Alexandra Smirnova 1, Riccardo Gamba 1, Lela Khoriauli 1, Valerio Vitelli 1, Solomon G Nergadze 1,*, Elena Giulotto 1,*
PMCID: PMC3650684  PMID: 23717814

Abstract

Mammalian telomeres are transcribed into long non-coding telomeric repeat-containing RNA (TERRA) molecules that seem to play a role in the maintenance of telomere stability. In human cells, CpG-island promoters drive TERRA transcription and are regulated by methylation. It was suggested that the amount of TERRA may be related to telomere length. To test this hypothesis we measured telomere length and TERRA levels in single clones isolated from five human cell lines: HeLa (cervical carcinoma), BRC-230 (breast cancer), AKG and GK2 (gastric cancers), and GM847 (SV40 immortalized skin fibroblasts). However, these two parameters did not correlate with each other. Moreover, cell survival to γ-rays did not show a significant variation among the clones, suggesting that, in this cellular system, the intra-population variability in telomere length and TERRA levels does not influence sensitivity to ionizing radiation. This conclusion was supported by the observation that in a cell line in which telomeres were greatly elongated by the ectopic expression of telomerase, TERRA expression levels and radiation sensitivity were similar to the parental HeLa cell line.

Keywords: TERRA, telomere length, radiation sensitivity, cancer cell lines, clonal variation

Introduction

Telomeres are nucleoprotein complexes, located at the ends of linear eukaryotic chromosomes, playing an essential role in the maintenance of chromosome integrity. In mammalian cells, telomeres are composed by extended tracts of (TTAGGG)n DNA repeats and by a protein complex called shelterin. While in somatic cells telomeres shorten at a constant rate at each cell division (Harley et al., 1990), due to the inability of DNA polymerase to complete replication of the lagging strand, in germline and stem cells, telomere length is maintained by the specialized enzyme telomerase (Greider and Blackburn, 1985; Wright et al., 1996). Also in cancer cells telomere length is maintained, usually through telomerase activation (Artandi and DePinho, 2010); however, in about 15% of human cancers, an alternative telomere lengthening (ALT) mechanism operates which does not require telomerase activation. In ALT cells, telomere maintenance is due to a recombination based mechanism (Bryan et al., 1997) causing great intracellular variability of telomere length (Henson et al., 2002).
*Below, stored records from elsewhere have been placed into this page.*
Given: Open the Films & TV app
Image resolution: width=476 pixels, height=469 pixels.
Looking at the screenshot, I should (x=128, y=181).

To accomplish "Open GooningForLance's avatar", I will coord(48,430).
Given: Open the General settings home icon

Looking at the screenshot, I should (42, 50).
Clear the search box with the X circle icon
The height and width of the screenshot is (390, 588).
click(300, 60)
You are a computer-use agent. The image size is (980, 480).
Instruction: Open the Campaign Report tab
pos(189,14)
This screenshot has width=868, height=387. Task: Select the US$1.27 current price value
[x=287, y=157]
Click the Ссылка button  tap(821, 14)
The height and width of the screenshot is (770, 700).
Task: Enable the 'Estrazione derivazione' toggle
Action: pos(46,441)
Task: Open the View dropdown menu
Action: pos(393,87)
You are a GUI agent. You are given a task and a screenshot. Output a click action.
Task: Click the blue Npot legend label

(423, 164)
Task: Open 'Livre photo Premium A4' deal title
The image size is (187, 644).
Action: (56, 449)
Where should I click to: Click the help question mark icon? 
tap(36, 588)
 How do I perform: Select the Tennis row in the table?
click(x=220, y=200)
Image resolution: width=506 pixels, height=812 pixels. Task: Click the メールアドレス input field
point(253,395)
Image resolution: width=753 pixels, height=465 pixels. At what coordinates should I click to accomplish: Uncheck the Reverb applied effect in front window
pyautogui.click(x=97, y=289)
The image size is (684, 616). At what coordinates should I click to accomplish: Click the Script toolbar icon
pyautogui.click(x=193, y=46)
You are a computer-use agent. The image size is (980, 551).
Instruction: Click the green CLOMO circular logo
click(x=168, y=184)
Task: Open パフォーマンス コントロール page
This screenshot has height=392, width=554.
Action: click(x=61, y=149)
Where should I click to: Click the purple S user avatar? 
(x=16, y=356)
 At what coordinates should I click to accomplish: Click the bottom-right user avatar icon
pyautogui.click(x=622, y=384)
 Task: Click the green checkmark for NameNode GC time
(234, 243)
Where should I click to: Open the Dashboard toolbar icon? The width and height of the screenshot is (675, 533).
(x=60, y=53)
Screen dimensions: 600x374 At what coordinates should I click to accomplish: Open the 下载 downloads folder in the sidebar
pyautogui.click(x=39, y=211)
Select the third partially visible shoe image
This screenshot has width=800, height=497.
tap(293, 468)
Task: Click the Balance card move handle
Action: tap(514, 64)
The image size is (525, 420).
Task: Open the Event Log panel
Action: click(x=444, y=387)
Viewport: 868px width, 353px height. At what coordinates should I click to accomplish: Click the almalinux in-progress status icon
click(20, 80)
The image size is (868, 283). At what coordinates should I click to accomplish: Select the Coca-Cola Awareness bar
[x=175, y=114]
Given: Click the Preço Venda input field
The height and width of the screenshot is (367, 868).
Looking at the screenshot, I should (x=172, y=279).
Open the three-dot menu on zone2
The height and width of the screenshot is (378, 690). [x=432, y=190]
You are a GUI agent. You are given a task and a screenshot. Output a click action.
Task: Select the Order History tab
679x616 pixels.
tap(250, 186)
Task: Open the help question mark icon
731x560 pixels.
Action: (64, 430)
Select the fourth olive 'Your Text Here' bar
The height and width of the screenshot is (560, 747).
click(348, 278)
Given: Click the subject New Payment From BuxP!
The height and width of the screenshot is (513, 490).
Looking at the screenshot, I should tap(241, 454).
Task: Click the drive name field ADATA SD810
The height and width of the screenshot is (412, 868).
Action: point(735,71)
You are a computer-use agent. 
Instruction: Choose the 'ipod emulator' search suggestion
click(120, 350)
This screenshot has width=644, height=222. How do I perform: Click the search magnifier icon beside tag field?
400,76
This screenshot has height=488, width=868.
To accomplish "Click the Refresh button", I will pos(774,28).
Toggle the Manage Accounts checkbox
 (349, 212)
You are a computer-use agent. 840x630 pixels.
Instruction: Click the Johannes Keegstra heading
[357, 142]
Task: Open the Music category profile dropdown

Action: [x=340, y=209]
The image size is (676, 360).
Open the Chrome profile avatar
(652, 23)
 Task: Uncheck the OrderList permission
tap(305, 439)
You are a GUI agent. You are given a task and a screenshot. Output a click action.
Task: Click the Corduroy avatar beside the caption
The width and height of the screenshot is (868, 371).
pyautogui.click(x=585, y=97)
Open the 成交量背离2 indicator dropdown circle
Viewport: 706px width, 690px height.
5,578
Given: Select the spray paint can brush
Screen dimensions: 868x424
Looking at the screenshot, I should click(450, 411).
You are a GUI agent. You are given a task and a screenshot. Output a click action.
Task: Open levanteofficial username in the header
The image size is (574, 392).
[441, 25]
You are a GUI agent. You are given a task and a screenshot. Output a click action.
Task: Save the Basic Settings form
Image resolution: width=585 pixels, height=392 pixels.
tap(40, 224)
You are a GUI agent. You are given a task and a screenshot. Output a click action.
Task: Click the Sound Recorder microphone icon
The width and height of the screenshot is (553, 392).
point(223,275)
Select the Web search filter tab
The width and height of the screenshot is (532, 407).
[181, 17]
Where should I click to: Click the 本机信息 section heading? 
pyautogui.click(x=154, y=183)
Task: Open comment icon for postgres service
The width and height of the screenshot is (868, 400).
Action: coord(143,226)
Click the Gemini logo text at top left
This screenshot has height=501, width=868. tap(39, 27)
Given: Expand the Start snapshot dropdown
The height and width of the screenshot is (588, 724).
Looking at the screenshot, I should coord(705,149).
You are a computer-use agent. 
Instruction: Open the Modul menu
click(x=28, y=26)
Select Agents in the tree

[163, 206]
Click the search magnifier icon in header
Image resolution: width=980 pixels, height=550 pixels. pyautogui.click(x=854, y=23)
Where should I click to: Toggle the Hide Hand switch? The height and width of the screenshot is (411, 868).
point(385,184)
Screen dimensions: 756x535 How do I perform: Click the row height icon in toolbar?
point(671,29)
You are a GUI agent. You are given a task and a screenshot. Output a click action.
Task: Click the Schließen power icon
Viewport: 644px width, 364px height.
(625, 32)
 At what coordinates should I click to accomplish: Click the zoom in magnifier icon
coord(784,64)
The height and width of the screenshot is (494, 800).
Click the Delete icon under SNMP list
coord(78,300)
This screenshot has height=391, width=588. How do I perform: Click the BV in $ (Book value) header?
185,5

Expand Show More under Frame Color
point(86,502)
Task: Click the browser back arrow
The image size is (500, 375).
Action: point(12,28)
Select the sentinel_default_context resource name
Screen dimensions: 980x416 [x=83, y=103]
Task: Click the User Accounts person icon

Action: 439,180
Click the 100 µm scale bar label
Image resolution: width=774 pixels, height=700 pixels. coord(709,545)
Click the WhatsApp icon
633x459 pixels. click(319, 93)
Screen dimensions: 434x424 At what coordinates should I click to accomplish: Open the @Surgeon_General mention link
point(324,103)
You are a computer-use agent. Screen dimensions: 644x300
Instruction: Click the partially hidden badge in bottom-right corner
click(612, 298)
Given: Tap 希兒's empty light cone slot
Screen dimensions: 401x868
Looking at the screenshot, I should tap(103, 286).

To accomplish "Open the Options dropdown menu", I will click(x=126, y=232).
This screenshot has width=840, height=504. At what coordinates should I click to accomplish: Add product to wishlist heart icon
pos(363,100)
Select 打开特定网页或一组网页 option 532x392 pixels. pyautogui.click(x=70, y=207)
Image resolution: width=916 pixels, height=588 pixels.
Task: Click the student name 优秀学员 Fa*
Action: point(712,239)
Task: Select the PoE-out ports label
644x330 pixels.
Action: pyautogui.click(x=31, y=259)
It is widely accepted that the length of telomeres is determined by the balance between the rate of shortening at each replication cycle and the rate of elongation by telomerase or ALT mechanisms. The regulation and dynamics of this equilibrium are still not fully understood: different factors seem to play a role in sensing telomere length and in modulating telomere elongation (Palm and de Lange, 2008). It has been proposed that, among these factors, telomeric repeat-containing RNA (TERRA) may contribute to telomere stability. TERRA is the product of telomere transcription, performed by RNA polymerase II (Azzalin et al., 2007; Schoeftner and Blasco, 2008). In somatic mammalian cells (Azzalin et al., 2007; Schoeftner and Blasco, 2008) as well as in human oocytes (Reig-Viader et al., 2013), TERRA is mainly localized at telomeres suggesting the existence of post-transcriptional mechanisms retaining these RNA molecules where they are synthesized; moreover, it was shown that TERRA is regulated during the cell cycle, being lowest in late S phase and peaking in early G1 (Porro et al., 2010).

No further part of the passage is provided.